◆ RECORDED DATA ◆
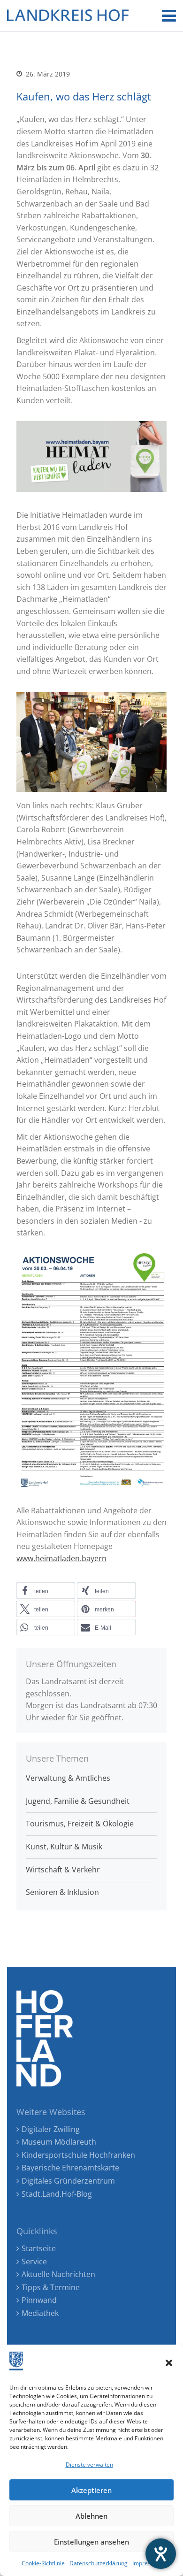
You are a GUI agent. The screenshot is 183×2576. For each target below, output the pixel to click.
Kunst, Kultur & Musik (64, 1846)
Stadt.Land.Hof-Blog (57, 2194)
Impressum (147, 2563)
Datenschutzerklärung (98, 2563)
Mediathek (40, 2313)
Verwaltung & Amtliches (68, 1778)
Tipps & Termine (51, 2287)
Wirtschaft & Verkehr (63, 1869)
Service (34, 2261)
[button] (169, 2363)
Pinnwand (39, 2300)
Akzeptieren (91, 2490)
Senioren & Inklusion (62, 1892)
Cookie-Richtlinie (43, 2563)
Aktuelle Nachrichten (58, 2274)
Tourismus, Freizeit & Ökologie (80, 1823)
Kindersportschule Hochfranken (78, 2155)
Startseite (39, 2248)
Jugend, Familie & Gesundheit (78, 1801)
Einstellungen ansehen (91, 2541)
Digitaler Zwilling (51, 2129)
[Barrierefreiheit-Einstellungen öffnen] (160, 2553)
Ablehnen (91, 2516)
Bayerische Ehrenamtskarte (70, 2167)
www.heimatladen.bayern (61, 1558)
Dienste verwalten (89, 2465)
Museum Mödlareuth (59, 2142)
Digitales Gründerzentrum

--

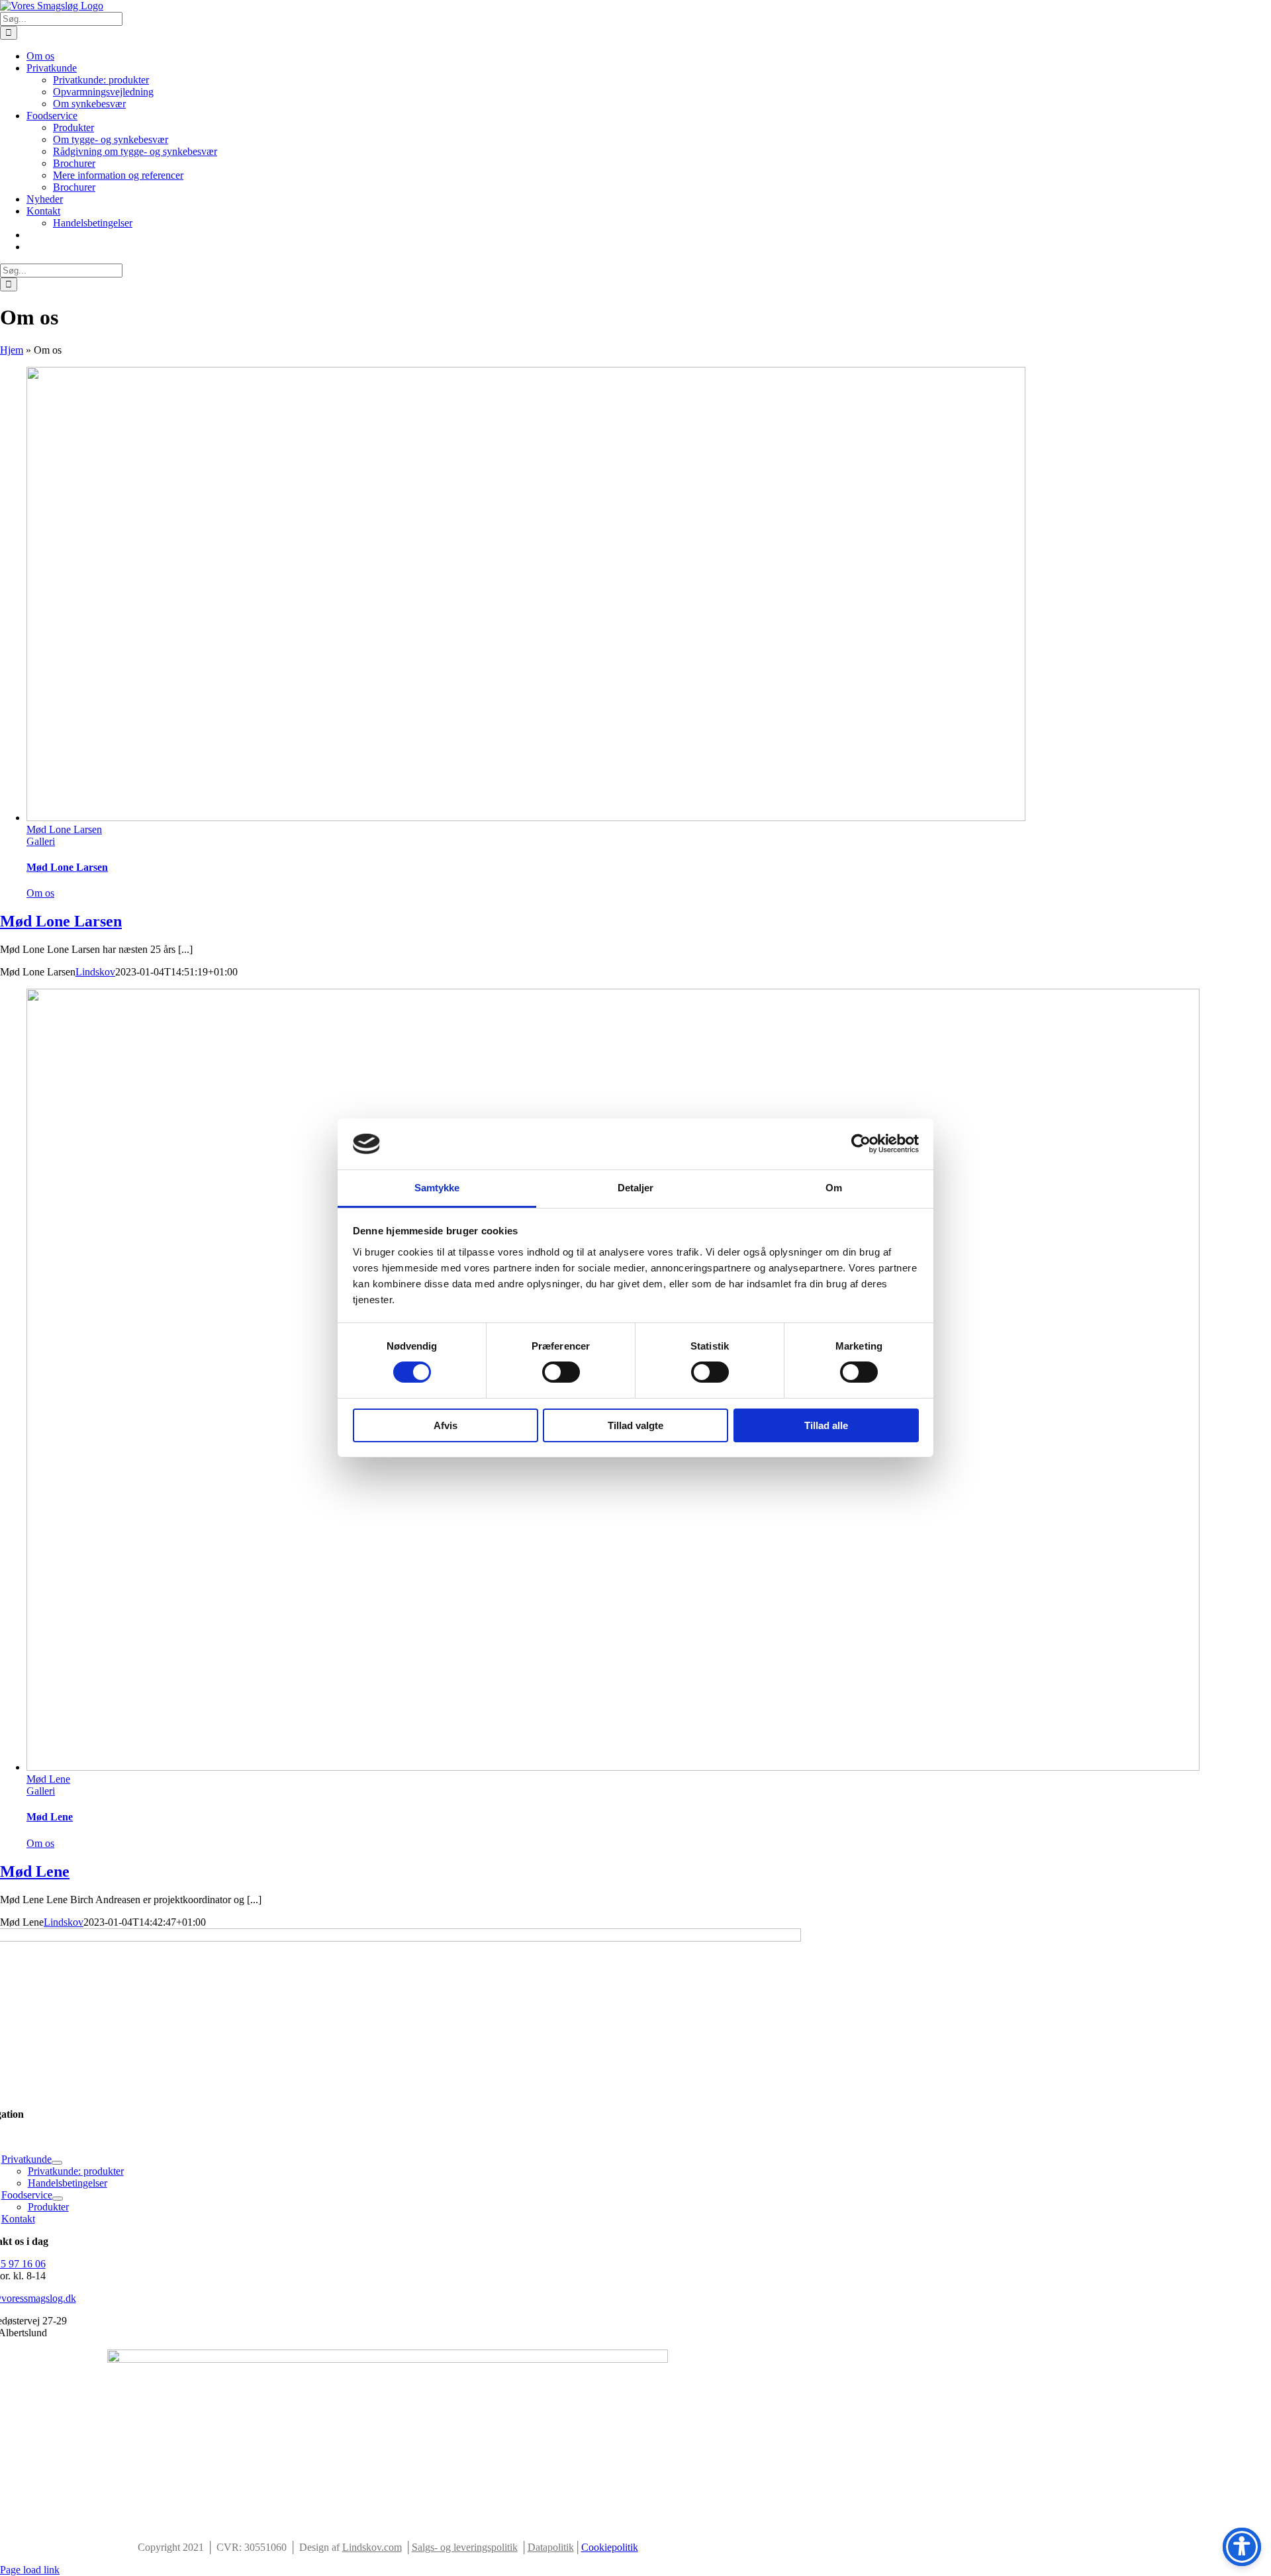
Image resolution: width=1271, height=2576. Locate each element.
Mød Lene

◆ WHAT IS BEING ASKED ◆
Reproduce, character for character, only the lines of the preceding data that start at the line with "[Barrierefreiheit-Einstellungen öffnen] (160, 2553)" and end at the line with "Digitales Gründerzentrum", both included.

◆ ANSWER TO THIS PROBLEM ◆
[Barrierefreiheit-Einstellungen öffnen] (160, 2553)
Ablehnen (91, 2516)
Bayerische Ehrenamtskarte (70, 2167)
www.heimatladen.bayern (61, 1558)
Dienste verwalten (89, 2465)
Museum Mödlareuth (59, 2142)
Digitales Gründerzentrum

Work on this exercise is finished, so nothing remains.